WHAT YOU HAVE TO DO =
Recast every line of the rows below as a Markdown table with two columns, No. and Line. Number the lines in order and omit any blank ones.

DATA RECORDS =
┌──
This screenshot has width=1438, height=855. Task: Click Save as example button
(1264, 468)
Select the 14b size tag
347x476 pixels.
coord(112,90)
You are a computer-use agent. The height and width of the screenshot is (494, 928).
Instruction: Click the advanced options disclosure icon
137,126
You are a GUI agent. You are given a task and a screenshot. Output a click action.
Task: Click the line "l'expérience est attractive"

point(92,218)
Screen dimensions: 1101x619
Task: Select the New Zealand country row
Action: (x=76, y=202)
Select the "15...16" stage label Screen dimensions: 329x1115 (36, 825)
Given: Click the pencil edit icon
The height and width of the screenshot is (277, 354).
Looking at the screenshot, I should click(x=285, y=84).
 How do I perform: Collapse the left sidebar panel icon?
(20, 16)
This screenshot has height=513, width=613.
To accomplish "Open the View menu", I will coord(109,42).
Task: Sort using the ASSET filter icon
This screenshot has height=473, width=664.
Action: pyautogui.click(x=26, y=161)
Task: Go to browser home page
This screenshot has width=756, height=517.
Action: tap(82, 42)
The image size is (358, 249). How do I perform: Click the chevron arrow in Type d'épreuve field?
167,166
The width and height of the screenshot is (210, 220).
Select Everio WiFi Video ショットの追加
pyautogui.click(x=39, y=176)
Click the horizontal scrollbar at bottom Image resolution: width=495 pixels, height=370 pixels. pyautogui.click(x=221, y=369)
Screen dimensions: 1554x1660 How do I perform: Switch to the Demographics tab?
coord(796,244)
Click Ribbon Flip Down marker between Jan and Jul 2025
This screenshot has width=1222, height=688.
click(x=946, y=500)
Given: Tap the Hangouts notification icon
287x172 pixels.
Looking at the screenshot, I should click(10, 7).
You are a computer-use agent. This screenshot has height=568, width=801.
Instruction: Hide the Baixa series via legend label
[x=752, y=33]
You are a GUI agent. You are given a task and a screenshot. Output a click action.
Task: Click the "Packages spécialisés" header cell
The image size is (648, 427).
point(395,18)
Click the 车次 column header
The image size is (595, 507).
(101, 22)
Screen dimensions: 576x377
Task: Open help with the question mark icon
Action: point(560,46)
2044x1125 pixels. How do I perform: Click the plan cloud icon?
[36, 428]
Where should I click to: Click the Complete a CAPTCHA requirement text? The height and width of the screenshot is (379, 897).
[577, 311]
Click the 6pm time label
└──
WRITTEN ANSWER =
| No. | Line |
|---|---|
| 1 | This screenshot has width=1438, height=855. Task: Click Save as example button |
| 2 | (1264, 468) |
| 3 | Select the 14b size tag |
| 4 | 347x476 pixels. |
| 5 | coord(112,90) |
| 6 | You are a computer-use agent. The height and width of the screenshot is (494, 928). |
| 7 | Instruction: Click the advanced options disclosure icon |
| 8 | 137,126 |
| 9 | You are a GUI agent. You are given a task and a screenshot. Output a click action. |
| 10 | Task: Click the line "l'expérience est attractive" |
| 11 | point(92,218) |
| 12 | Screen dimensions: 1101x619 |
| 13 | Task: Select the New Zealand country row |
| 14 | Action: (x=76, y=202) |
| 15 | Select the "15...16" stage label Screen dimensions: 329x1115 (36, 825) |
| 16 | Given: Click the pencil edit icon |
| 17 | The height and width of the screenshot is (277, 354). |
| 18 | Looking at the screenshot, I should click(x=285, y=84). |
| 19 |  How do I perform: Collapse the left sidebar panel icon? |
| 20 | (20, 16) |
| 21 | This screenshot has height=513, width=613. |
| 22 | To accomplish "Open the View menu", I will coord(109,42). |
| 23 | Task: Sort using the ASSET filter icon |
| 24 | This screenshot has height=473, width=664. |
| 25 | Action: pyautogui.click(x=26, y=161) |
| 26 | Task: Go to browser home page |
| 27 | This screenshot has width=756, height=517. |
| 28 | Action: tap(82, 42) |
| 29 | The image size is (358, 249). How do I perform: Click the chevron arrow in Type d'épreuve field? |
| 30 | 167,166 |
| 31 | The width and height of the screenshot is (210, 220). |
| 32 | Select Everio WiFi Video ショットの追加 |
| 33 | pyautogui.click(x=39, y=176) |
| 34 | Click the horizontal scrollbar at bottom Image resolution: width=495 pixels, height=370 pixels. pyautogui.click(x=221, y=369) |
| 35 | Screen dimensions: 1554x1660 How do I perform: Switch to the Demographics tab? |
| 36 | coord(796,244) |
| 37 | Click Ribbon Flip Down marker between Jan and Jul 2025 |
| 38 | This screenshot has width=1222, height=688. |
| 39 | click(x=946, y=500) |
| 40 | Given: Tap the Hangouts notification icon |
| 41 | 287x172 pixels. |
| 42 | Looking at the screenshot, I should click(10, 7). |
| 43 | You are a computer-use agent. This screenshot has height=568, width=801. |
| 44 | Instruction: Hide the Baixa series via legend label |
| 45 | [x=752, y=33] |
| 46 | You are a GUI agent. You are given a task and a screenshot. Output a click action. |
| 47 | Task: Click the "Packages spécialisés" header cell |
| 48 | The image size is (648, 427). |
| 49 | point(395,18) |
| 50 | Click the 车次 column header |
| 51 | The image size is (595, 507). |
| 52 | (101, 22) |
| 53 | Screen dimensions: 576x377 |
| 54 | Task: Open help with the question mark icon |
| 55 | Action: point(560,46) |
| 56 | 2044x1125 pixels. How do I perform: Click the plan cloud icon? |
| 57 | [36, 428] |
| 58 | Where should I click to: Click the Complete a CAPTCHA requirement text? The height and width of the screenshot is (379, 897). |
| 59 | [577, 311] |
| 60 | Click the 6pm time label |